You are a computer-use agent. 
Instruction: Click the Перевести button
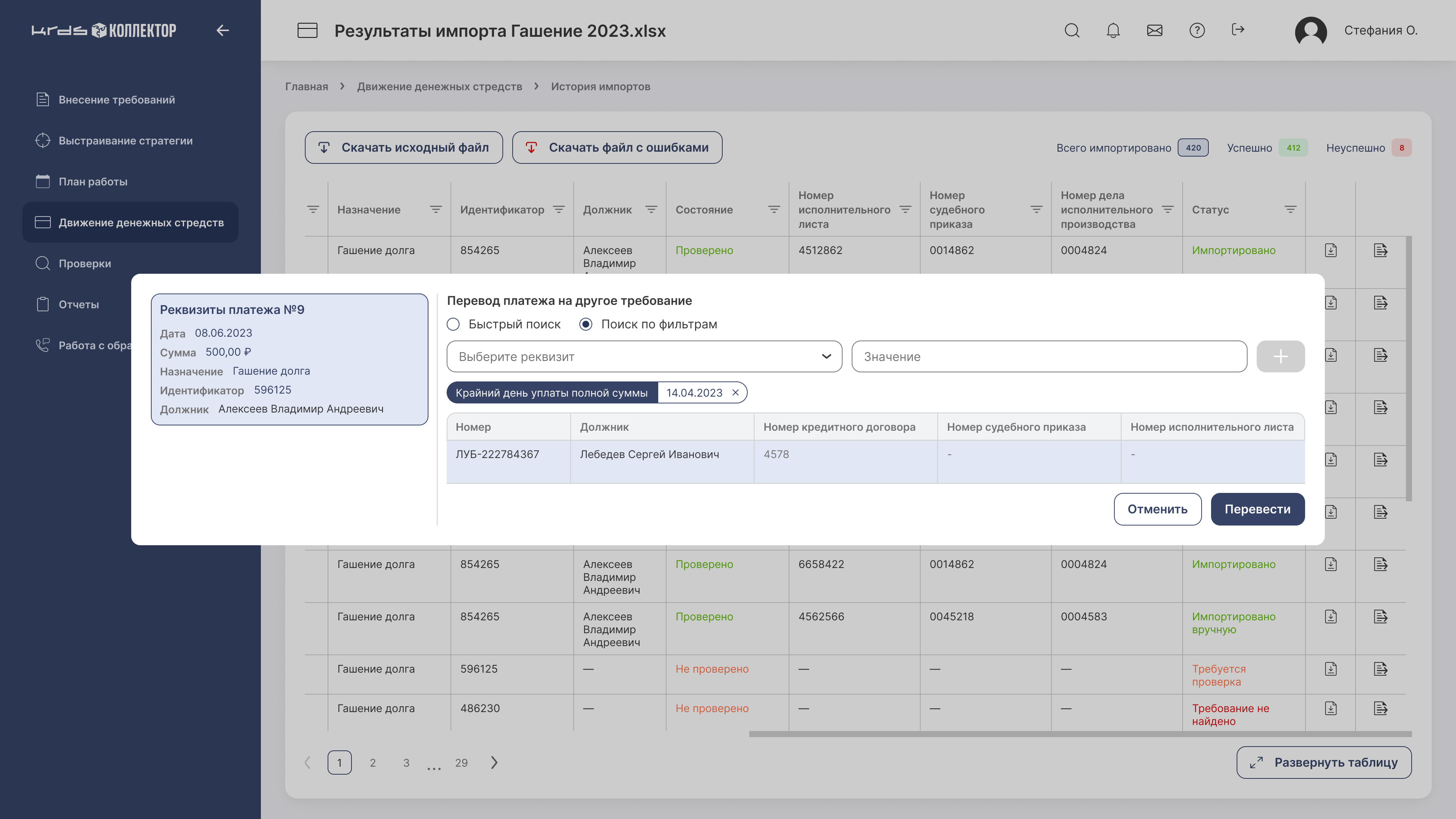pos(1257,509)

════════════════════

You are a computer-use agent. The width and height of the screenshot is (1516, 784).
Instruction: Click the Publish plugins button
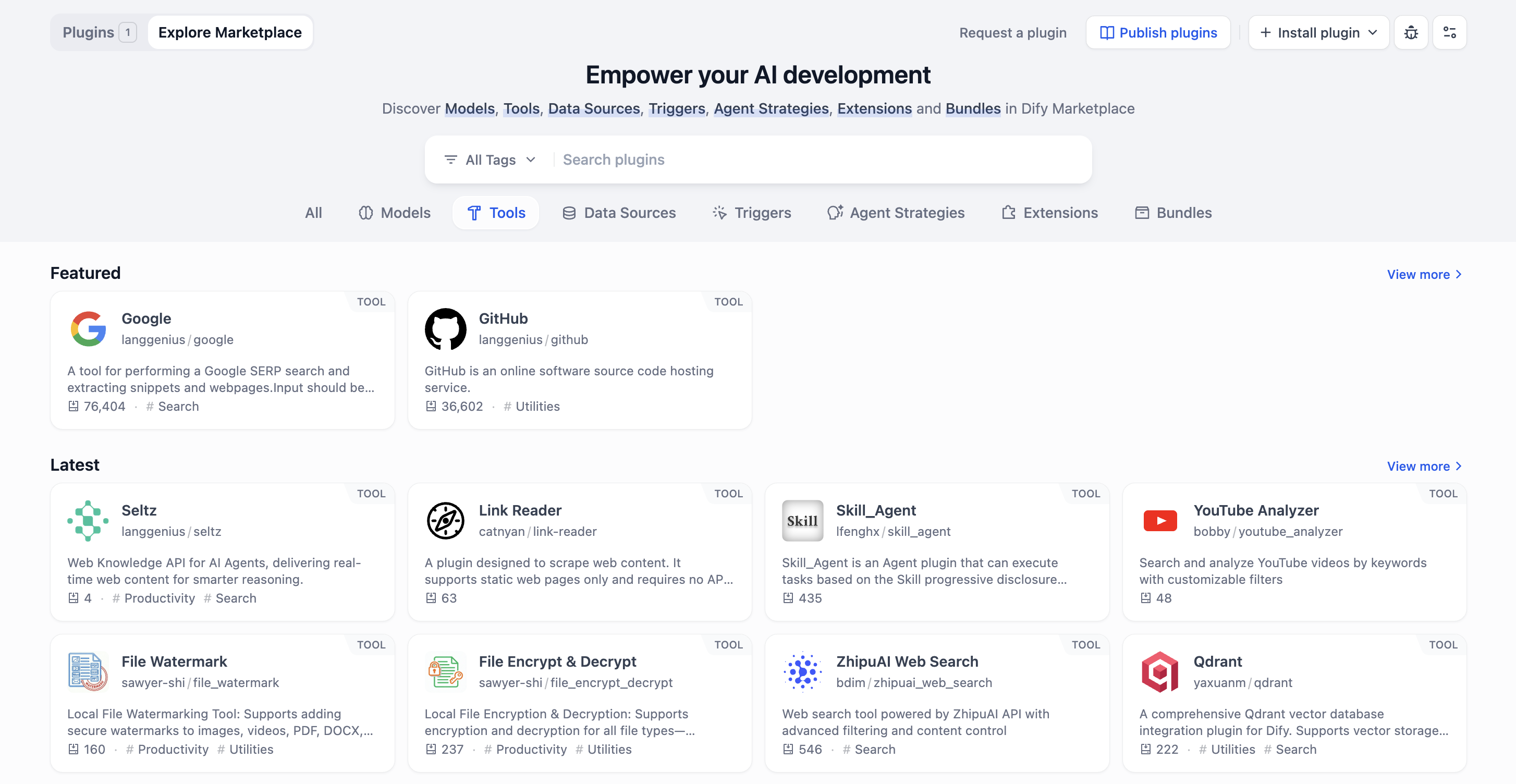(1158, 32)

════════════════════

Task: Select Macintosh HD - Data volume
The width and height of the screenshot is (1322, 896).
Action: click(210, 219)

════════════════════

> ACTIVITY
In the entries above, find each line with the string "computer" and copy it.

> ANSWER SPACE
You are a computer-use agent. 
You are a computer-use agent. The width and height of the screenshot is (1516, 784).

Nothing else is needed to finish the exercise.